債権者は、債務者が債権者を害することを知ってした行為の取消しを裁判所に請求することができる(424条1項本文)。

・詐害行為によって利益を受けた受益者がその行為の時において債権者を害することを知らなかったときの詐害行為取消請求はできない(424条1項ただし書)。

・財産権を目的としない行為についての詐害行為取り消し請求はできない(424条2項)。

・債権者の債権が詐害行為の前の原因に基づいて生じたものではないときの詐害行為取り消し請求はできない(424条3項)。

・債権者の債権が強制執行により実現することのできないものであるときの詐害行為取消請求はできない(424条4項)。

【被告、訴訟告知】

受益者に対する詐害行為取消請求に係る訴え:受益者(424条の7第1項1号)

転得者に対する詐害行為取消請求に係る訴え:転得者(424条の7第1項2号)

債権者が、詐害行為取消請求に係る訴えを提起したときは、遅滞なく債務者に対し、訴訟告知をすることが必要(424条の7第2項)。

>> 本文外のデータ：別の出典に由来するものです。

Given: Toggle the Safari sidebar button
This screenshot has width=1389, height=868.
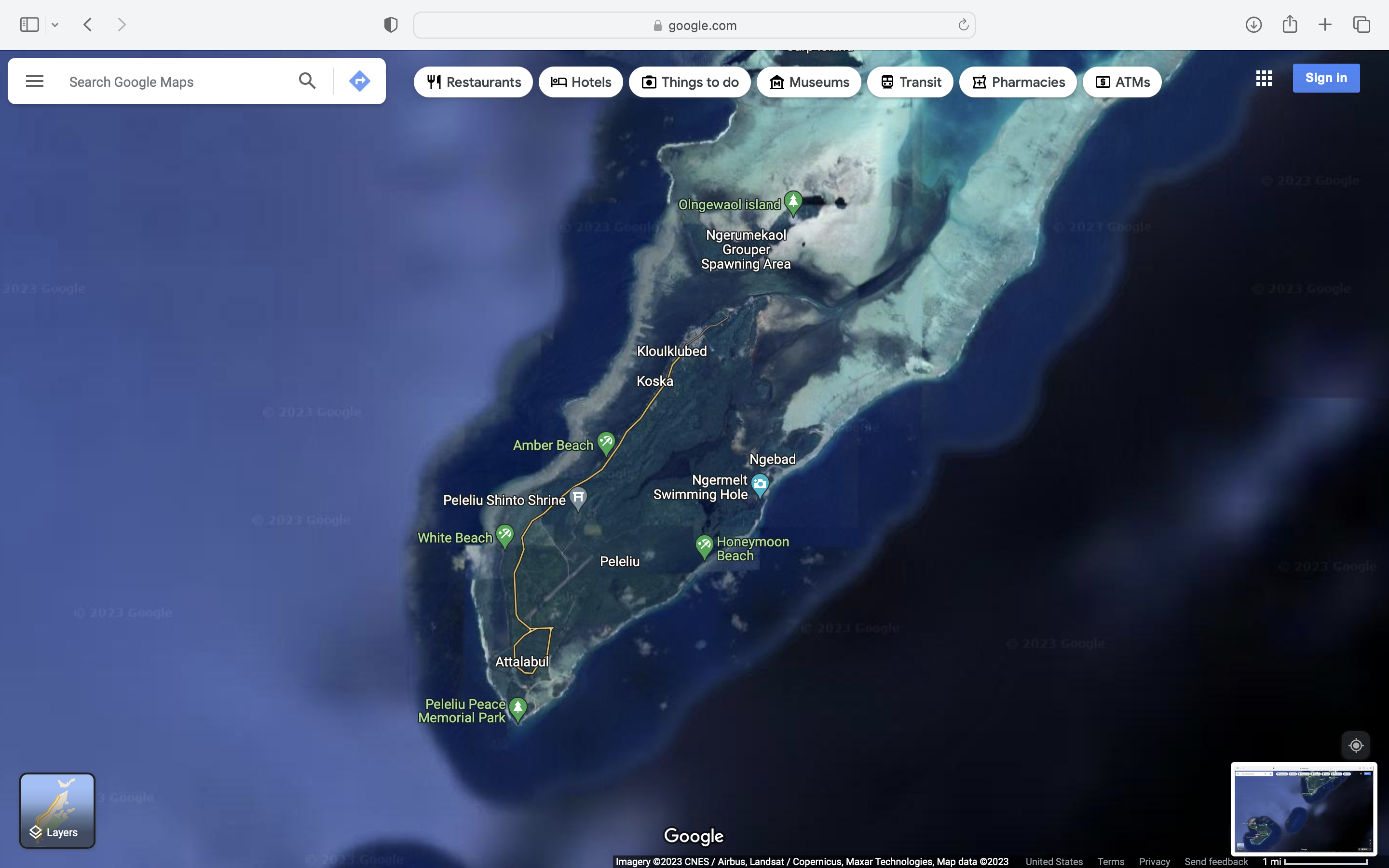Looking at the screenshot, I should [29, 25].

【取消の範囲】債務者がした行為の目的が可分であるときの詐害行為取消請求により取消しできる範囲:自己の債権の額の限度においてのみ(424条の8第1項)

【直接自己への給付請求】金銭の支払い:○  動産の引渡し:○  不動産の登記移転:✖

詐害行為該当性

離婚に伴う財産分与:該当しない。 ※768条3項の趣旨に反して不相当に過大であり、財産分与に仮託してなされた財産処分のような場合は該当する。

相続放棄:該当しない。

遺産分割協議:該当する。

相当の対価を得てした財産の処分:該当しない。 ※①その行為が、不動産の金銭への換価その他の当該処分による財産の種類の変更により、債務者において隠匿、無償の供与その他の債権者を害することとなる処分(隠匿等の処分)をするおそれを現に生じさせるものであること、②債務者が、その行為の当時、対価として取得した金銭その他の財産について、隠匿等の処分をする意思を有していたこと、③受益者が、その行為の当時、債務者が隠匿等の処分をする意思を有していたことを知っていたことの要件のいずれにも該当する場合であれば、該当する。

特定の債権者に対する弁済:該当しない。 ※①その行為が、債務者が支払い不能の時に行われたものであること、②その行為が債務者と受益者とが通謀して他の債権者を害する意図をもって行われたものであることの要件のいずれにも該当する場合であれば、該当する。

認容判決の及ぶ者の範囲

詐害行為取消請求を認容する確定判決は、債務者およびその全ての債権者に対してもその効力を有する(425条)。

出訴期間

債務者が債権者を害することを知って行為をしたことを債権者が知った時から2年を経過したときの詐害行為取消請求に係る訴えの提起はできない(426条)。

行為の時から10年を経過したときの詐害行為取消請求に係る訴えの提起はできない(426条)。